By Josh Cohen.

This month, in the closing hours of the 2017 legislative session, state lawmakers passed a package of 15 bills meant to address California’s affordable housing crisis. Three of the most talked about bills create a new permanent source of funding for affordable housing construction, streamline the development review process and, if approved by voters next year, will cover billions of dollars in additional affordable housing construction. Though there were dissenting votes and disagreements on the details, the bills’ passage marks a somewhat rare instance of cooperation on affordable housing among the legislature and Governor Jerry Brown and municipal leaders throughout the state. All have clashed on the issues in the past.

Senate Bill 2 creates a new fee of $75 to $225 on real estate transactions such as home refinancing or the filling of other real estate documents. The fee is projected to raise $225 million annually to finance affordable housing construction.

Senate Bill 35 streamlines the approval process for new housing construction when it meets certain affordability, density, zoning and environmental criteria. Senate Bill 3will put a massive $4 billion bond measure on the November 2018 ballot. If approved by voters, the bond will fund $3 billion in affordable housing construction and $1 billion in home loans for veterans.

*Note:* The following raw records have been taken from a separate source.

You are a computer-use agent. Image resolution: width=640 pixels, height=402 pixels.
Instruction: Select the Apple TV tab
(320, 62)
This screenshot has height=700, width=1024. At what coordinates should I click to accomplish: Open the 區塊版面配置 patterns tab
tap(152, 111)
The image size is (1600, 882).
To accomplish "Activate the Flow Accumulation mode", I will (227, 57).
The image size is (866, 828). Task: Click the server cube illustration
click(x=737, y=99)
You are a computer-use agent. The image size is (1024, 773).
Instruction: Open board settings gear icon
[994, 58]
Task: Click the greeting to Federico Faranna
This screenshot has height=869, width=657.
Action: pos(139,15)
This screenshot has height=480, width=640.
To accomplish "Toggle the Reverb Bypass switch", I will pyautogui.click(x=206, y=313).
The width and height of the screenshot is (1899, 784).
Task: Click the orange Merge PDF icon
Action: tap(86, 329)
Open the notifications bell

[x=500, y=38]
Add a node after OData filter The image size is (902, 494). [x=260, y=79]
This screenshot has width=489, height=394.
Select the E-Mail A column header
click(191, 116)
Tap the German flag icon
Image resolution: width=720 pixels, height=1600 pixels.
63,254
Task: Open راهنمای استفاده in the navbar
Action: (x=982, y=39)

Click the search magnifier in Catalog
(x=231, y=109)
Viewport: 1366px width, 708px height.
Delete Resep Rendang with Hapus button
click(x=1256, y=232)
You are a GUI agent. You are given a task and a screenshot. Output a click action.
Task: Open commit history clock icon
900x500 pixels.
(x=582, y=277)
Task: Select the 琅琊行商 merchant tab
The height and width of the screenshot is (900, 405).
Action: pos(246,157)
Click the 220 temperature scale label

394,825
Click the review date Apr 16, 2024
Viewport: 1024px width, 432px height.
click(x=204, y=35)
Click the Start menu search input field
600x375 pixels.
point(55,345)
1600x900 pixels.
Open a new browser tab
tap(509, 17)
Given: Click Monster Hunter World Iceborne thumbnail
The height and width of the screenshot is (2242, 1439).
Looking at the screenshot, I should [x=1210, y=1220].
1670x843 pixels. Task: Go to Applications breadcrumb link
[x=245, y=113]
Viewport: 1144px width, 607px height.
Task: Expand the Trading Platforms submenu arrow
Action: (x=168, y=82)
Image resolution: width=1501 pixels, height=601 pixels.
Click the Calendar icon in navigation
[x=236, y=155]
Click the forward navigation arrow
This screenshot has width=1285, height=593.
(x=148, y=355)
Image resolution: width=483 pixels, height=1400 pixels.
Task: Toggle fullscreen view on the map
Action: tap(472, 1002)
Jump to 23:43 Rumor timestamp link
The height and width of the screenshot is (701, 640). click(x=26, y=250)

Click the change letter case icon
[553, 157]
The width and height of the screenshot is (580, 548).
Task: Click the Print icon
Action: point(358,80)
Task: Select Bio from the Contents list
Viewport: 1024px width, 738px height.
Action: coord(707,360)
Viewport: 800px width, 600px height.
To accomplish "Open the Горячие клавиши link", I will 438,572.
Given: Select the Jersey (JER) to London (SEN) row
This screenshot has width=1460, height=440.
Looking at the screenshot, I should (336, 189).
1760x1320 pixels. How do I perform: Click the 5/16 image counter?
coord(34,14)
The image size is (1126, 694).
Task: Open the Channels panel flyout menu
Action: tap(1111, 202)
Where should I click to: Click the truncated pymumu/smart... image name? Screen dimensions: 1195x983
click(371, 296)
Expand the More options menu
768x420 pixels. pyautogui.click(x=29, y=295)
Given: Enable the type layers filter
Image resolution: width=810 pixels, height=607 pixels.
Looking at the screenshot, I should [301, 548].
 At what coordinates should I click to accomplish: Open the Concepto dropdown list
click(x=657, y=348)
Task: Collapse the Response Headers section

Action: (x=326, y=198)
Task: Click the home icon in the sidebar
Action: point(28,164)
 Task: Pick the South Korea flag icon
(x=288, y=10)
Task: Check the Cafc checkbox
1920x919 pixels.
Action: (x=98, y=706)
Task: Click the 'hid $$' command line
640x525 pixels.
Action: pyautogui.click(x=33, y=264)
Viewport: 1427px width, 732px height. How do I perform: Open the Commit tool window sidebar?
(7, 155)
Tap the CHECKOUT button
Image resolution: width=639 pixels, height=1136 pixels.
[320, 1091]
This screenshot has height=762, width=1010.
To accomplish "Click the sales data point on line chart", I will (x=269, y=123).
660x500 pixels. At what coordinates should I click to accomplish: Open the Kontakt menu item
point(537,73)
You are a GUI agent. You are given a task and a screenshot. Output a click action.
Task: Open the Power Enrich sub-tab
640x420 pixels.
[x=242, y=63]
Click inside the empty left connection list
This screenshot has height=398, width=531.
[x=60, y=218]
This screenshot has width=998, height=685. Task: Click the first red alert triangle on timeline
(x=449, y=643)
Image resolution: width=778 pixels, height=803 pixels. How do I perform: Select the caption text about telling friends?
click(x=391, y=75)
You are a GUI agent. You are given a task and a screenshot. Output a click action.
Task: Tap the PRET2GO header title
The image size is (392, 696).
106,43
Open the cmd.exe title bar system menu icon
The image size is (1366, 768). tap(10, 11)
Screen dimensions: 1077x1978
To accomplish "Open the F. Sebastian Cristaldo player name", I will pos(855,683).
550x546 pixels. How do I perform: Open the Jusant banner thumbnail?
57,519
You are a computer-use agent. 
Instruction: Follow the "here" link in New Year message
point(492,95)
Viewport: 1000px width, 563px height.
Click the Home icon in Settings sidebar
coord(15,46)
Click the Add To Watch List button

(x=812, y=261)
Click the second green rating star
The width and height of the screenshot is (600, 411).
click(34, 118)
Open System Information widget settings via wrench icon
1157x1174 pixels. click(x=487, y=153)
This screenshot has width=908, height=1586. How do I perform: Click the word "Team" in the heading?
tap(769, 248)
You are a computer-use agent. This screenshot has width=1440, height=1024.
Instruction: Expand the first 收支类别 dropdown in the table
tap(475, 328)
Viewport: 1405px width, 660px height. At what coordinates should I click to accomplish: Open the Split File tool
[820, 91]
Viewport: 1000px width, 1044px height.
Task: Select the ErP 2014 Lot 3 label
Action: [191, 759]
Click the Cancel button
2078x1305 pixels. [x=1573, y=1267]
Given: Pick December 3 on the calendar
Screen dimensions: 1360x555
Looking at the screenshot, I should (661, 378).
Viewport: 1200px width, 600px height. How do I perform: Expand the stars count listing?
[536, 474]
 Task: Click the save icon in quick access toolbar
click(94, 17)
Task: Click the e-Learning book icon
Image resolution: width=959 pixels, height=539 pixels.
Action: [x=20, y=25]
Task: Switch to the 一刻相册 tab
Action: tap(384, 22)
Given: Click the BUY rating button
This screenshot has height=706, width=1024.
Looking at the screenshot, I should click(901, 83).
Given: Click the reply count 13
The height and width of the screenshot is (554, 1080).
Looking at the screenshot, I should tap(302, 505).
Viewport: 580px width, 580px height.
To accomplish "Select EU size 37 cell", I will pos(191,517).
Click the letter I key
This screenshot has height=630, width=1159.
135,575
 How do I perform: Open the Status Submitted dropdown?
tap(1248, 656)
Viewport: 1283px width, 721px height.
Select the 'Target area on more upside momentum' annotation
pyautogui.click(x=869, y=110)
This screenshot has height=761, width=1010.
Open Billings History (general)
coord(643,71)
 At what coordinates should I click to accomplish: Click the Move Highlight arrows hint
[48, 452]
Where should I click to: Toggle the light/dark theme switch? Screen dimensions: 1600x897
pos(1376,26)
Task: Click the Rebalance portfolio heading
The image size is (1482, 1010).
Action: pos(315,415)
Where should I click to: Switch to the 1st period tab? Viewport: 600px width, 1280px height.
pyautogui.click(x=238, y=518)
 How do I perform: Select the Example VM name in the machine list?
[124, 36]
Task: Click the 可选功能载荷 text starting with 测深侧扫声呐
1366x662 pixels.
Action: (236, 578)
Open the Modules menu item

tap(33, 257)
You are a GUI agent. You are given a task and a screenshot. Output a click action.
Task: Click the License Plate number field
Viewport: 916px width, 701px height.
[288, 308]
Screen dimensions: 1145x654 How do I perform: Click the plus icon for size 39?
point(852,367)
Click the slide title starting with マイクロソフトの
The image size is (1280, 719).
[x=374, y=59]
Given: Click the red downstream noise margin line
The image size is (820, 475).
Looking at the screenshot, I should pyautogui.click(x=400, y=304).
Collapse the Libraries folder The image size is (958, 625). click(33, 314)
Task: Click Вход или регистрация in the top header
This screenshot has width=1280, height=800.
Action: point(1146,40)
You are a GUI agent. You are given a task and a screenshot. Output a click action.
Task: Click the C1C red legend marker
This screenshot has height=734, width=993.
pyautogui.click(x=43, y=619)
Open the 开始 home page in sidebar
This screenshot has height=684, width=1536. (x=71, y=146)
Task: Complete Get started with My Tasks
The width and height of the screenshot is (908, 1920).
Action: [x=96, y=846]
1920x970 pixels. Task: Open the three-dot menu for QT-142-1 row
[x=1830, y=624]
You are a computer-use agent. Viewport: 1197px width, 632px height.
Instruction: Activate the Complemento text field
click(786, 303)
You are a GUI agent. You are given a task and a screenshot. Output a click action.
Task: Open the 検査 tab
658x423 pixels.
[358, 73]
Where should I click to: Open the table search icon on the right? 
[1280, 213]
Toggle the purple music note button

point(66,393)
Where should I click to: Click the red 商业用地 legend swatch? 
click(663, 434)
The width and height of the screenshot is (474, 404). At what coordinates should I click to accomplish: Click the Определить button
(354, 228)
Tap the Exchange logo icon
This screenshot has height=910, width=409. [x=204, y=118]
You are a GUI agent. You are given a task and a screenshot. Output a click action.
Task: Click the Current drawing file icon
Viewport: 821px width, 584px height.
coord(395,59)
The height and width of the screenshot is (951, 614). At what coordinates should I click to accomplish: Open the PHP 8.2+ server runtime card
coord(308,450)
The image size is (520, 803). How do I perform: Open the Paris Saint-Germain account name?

“These are significant steps in the right direction. For the last several years, state leaders haven’t been able to make progress on finding a solution to the state’s housing crisis. … By no means is the scale of what they’ve put in place going to solve the problem, but it’s moving in a direction they can expand upon going forward,” says Chris Hoene, executive director California Budget & Policy Center.

In late August, mayors from Los Angeles, San Francisco, Oakland, San Diego, San Jose and Santa Ana traveled to Sacramento to lobby for senate bills 2 and 3. They see the new funding streams as critical replacements for the low- and moderate-income housing funds lost when Governor Jerry Brown ended the state redevelopment agency program in 2011.